§ **Quoted passage**:
_ _ _

On Thu, Sep 24, 2020 at 9:38 PM Segher Boessenkool
<[email protected]> wrote:
>
> Hi!
>
> On Thu, Sep 24, 2020 at 04:55:21PM +0200, Richard Biener wrote:
> > Btw, on x86_64 the following produces sth reasonable:
> >
> > #define N 32
> > typedef int T;
> > typedef T V __attribute__((vector_size(N)));
> > V setg (V v, int idx, T val)
> > {
> > V valv = (V){idx, idx, idx, idx, idx, idx, idx, idx};
> > V mask = ((V){0, 1, 2, 3, 4, 5, 6, 7} == valv);
> > v = (v & ~mask) | (valv & mask);
> > return v;
> > }
> >
> > vmovd %edi, %xmm1
> > vpbroadcastd %xmm1, %ymm1
> > vpcmpeqd .LC0(%rip), %ymm1, %ymm2
> > vpblendvb %ymm2, %ymm1, %ymm0, %ymm0
> > ret
> >
> > I'm quite sure you could do sth similar on power?

_ _ _

§ **Given instruction 1**: In the vector-insert email thread, on which architecture does the quoted code produce something reasonable?
§ **Given instruction 2**: Write the next part of the vector-insert email thread, picking up after its final quoted question.

§ **Information given**:

_ _ _

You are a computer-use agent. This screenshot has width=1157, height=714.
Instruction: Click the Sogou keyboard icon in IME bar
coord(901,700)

_ _ _

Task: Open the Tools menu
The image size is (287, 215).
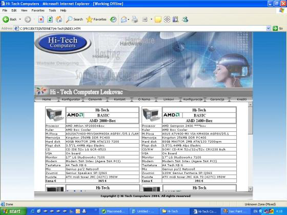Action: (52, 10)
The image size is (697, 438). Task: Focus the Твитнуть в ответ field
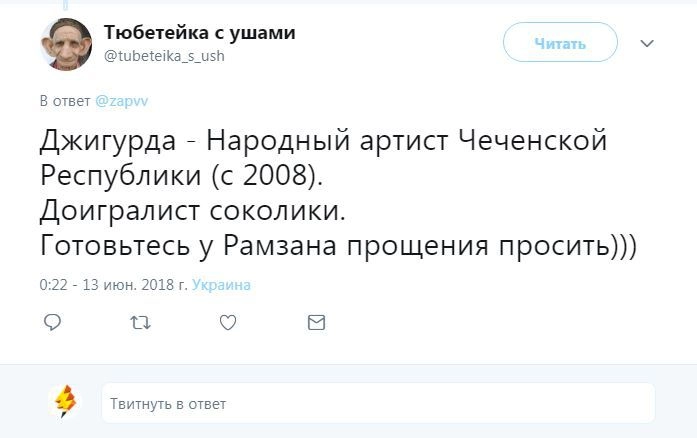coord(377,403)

_ _ _

§ **Expected output 1**: On x86_64.

§ **Expected output 2**:
>
> This only allows inserting aligned elements. Which is probably fine
> of course (we don't allow elements that straddle vector boundaries
> either, anyway).
>
> And yes, we can do that :-)
>
> That should be
> #define N 32
> typedef int T;
> typedef T V __attribute__((vector_size(N)));
> V setg (V v, int idx, T val)
> {
> V valv = (V){val, val, val, val, val, val, val, val};
> V idxv = (V){idx, idx, idx, idx, idx, idx, idx, idx};
> V mask = ((V){0, 1, 2, 3, 4, 5, 6, 7} == idxv);
> v = (v & ~mask) | (valv & mask);
> return v;
> }
Whoops yeah, simplified it a bit too much ;)
> after which I get (-march=znver2)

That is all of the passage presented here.